Intervention de éric Dupond-Moretti

Séance en hémicycle du vendredi 19 mars 2021 à 9h00
Droit au respect de la dignité en détention — Discussion générale

éric Dupond-Moretti, garde des sceaux, ministre de la justice :

Il faut pourtant, à un moment, faire face à ses responsabilités, et je réunis d'ailleurs, cet après-midi, des élus à propos d'un projet prêt pour la signature.

Autre paradoxe qu'il nous faut souligner : on veut plus de prisons, mais on ne s'interroge jamais sur leur caractère désocialisant ou criminogène. On crie à la récidive, mais s'interroge-t-on, comme on devrait le faire, sur les sorties sèches ou sur le sens de la peine ? Et il faut, chaque fois, réexpliquer. Les mêmes qui se lèvent pour crier à la récidive – car, évidemment, ceux qui ne récidivent pas ne font jamais la une des journaux – sont les mêmes qui nous préparent leur boîte à outils, avec les peines planchers, par exemple. Extraordinaire ! L'idée en a ressurgi il y a quelques jours, et je suis certain qu'à l'aube de la nouvelle campagne électorale qui se profile, nous en entendrons parler tous les jours.

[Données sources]
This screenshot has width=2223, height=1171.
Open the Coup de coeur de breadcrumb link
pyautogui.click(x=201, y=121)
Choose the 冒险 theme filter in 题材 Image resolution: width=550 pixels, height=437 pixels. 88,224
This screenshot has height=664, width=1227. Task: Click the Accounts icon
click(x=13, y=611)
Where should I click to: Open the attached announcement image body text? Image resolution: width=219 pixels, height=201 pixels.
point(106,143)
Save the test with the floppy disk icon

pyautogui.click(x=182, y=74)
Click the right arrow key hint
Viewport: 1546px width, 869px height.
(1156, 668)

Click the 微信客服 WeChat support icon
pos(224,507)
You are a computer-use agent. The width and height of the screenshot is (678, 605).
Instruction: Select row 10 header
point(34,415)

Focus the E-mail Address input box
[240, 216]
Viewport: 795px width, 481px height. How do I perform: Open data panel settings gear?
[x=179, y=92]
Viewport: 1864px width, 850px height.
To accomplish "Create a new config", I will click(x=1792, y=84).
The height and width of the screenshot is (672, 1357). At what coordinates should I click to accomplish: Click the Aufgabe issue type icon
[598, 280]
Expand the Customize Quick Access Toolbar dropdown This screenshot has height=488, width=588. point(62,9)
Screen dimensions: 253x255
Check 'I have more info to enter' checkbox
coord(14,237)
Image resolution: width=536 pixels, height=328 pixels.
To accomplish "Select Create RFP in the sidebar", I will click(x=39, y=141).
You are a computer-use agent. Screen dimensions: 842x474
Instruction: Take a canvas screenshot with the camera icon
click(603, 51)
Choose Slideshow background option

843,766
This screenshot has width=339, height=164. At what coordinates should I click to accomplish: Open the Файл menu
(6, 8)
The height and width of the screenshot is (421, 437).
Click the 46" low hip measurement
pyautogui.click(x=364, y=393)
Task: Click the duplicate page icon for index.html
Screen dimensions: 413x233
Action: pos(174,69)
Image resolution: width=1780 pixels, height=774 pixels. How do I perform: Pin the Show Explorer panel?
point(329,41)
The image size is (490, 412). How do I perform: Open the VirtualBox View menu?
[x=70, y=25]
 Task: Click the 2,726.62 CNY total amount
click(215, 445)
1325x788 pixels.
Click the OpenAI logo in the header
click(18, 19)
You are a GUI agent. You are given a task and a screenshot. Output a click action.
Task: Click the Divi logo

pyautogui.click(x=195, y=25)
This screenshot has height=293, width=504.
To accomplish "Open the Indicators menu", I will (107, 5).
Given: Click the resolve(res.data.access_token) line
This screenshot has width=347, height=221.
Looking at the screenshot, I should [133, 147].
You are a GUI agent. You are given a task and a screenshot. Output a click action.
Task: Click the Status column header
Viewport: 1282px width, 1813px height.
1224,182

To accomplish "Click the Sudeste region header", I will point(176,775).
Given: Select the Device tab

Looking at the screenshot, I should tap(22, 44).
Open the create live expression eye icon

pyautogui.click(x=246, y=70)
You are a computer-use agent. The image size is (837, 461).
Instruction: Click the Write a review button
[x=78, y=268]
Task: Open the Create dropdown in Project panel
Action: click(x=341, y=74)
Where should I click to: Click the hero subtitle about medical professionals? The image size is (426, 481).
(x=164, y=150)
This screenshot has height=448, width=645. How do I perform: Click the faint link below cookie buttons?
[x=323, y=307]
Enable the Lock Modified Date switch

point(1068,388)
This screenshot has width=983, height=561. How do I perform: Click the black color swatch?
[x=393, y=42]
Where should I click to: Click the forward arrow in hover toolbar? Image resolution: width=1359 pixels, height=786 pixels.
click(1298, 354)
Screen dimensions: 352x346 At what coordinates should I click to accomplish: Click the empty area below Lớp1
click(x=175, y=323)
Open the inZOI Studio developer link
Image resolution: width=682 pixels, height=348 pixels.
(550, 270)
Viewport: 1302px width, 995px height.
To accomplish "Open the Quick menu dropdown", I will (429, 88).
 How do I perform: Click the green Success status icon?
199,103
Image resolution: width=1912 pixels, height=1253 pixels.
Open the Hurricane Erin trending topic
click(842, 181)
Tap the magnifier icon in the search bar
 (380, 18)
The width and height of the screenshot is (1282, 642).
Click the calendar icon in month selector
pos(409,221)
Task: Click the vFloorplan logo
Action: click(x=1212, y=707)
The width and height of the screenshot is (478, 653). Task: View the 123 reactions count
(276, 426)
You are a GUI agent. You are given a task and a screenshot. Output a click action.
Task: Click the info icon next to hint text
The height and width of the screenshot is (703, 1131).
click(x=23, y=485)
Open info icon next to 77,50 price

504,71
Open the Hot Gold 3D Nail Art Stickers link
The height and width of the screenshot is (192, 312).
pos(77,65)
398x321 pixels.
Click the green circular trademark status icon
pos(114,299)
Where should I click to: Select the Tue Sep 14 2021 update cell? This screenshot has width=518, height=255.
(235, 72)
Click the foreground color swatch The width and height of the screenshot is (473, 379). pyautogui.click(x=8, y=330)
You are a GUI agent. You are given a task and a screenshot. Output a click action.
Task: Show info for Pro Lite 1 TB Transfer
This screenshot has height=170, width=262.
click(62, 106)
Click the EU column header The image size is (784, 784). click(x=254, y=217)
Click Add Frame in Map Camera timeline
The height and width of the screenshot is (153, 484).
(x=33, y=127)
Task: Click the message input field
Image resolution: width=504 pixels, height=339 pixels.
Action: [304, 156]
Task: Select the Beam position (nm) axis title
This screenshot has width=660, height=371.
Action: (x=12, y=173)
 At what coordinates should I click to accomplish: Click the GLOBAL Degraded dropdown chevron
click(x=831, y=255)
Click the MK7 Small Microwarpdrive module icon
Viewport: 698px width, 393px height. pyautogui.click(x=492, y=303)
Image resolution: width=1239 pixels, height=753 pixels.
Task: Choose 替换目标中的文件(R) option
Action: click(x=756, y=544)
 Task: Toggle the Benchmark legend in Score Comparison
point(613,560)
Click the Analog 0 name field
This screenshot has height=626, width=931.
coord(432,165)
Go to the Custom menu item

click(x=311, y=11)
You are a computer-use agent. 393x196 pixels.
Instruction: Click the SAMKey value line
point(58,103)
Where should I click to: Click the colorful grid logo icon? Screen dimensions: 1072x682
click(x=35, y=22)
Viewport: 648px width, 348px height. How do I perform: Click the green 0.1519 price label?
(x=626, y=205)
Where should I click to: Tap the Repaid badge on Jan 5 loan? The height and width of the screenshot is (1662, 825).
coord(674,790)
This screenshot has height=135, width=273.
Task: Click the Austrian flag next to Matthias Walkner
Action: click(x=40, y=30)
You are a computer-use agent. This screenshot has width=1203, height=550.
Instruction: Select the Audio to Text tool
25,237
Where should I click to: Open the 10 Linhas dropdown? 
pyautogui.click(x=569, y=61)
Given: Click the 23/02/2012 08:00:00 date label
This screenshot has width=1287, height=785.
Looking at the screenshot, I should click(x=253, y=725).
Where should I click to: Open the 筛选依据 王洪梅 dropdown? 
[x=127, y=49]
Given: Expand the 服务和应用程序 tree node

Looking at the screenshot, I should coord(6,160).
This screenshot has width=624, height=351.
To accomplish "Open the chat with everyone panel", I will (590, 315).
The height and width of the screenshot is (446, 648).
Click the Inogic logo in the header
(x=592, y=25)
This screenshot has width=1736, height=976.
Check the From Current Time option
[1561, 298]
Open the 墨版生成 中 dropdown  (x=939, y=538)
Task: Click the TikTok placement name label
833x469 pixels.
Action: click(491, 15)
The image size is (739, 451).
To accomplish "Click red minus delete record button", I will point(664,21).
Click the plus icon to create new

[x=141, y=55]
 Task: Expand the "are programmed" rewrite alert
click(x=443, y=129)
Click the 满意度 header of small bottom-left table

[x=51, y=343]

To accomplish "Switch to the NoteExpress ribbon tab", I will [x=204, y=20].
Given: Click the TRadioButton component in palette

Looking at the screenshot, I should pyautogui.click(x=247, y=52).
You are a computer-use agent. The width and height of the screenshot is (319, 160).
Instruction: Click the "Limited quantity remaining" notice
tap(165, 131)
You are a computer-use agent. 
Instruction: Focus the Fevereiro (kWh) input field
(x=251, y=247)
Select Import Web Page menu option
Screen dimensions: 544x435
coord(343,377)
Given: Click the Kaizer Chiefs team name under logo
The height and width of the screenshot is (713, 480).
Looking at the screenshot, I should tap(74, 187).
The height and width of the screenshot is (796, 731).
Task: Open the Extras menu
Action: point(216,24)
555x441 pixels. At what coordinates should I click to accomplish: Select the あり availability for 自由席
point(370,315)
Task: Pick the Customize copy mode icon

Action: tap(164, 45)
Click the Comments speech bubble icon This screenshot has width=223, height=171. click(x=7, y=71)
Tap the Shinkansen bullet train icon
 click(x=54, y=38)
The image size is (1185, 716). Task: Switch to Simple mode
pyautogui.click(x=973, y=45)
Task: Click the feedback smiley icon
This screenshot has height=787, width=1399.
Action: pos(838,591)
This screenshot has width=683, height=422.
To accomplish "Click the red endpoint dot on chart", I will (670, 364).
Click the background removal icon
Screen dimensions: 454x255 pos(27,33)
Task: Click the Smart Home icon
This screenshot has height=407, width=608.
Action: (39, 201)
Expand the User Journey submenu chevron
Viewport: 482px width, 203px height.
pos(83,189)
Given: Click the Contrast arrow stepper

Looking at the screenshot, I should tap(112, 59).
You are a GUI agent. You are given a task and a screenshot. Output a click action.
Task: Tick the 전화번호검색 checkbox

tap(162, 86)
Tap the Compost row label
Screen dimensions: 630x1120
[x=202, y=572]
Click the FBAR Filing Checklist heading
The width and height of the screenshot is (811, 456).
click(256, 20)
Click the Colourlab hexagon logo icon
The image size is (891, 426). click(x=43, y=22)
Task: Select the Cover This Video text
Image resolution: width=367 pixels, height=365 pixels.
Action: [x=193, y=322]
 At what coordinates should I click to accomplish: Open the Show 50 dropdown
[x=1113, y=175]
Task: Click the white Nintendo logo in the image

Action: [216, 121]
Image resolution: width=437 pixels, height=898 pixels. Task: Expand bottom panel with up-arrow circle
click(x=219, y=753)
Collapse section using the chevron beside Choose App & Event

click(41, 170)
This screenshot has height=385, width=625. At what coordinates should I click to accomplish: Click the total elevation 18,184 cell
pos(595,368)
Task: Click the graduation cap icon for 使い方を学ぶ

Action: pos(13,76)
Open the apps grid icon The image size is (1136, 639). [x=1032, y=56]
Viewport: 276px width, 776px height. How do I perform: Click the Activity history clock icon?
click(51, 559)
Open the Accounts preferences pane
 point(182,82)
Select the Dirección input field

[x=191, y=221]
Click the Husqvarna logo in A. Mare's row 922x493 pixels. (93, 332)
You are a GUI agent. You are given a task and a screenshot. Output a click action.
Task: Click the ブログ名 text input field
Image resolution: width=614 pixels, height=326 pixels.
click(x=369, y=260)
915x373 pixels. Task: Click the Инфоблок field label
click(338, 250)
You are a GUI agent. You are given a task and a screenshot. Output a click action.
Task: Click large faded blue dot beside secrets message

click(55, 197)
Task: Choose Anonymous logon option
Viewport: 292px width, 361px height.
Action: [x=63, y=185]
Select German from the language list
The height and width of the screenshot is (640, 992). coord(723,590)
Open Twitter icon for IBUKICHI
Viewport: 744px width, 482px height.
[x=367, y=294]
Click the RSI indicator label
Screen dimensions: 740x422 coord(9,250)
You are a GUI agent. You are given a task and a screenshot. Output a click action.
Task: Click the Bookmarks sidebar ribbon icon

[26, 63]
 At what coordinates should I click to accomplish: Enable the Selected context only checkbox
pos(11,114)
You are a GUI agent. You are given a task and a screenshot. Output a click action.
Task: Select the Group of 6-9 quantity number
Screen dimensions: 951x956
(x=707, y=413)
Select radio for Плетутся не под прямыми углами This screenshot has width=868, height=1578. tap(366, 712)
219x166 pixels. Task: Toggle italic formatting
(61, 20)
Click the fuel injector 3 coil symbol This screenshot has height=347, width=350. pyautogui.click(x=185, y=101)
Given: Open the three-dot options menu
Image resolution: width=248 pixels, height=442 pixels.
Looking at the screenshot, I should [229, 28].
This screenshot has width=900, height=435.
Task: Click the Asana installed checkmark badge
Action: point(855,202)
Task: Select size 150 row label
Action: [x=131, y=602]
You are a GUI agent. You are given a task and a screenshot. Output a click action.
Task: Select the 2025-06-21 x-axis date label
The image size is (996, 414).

* [À faire]:
(a) D'après l'intervention, quel outil mettent en avant ceux qui crient à la récidive ?
(b) Dans les lignes de données, mettez à jour le passage allant de la ligne contenant « Viewport: 795px width, 481px » jusqu'à celle contenant « Expand the Customize » en remplaçant « Viewport » par « Display ». Ne redonnez que ces lignes.

* [Réponses correctes]:
(a) Les peines planchers.

(b)
Display: 795px width, 481px height. How do I perform: Open data panel settings gear?
[x=179, y=92]
Display: 1864px width, 850px height.
To accomplish "Create a new config", I will click(x=1792, y=84).
The height and width of the screenshot is (672, 1357). At what coordinates should I click to accomplish: Click the Aufgabe issue type icon
[598, 280]
Expand the Customize Quick Access Toolbar dropdown This screenshot has height=488, width=588. point(62,9)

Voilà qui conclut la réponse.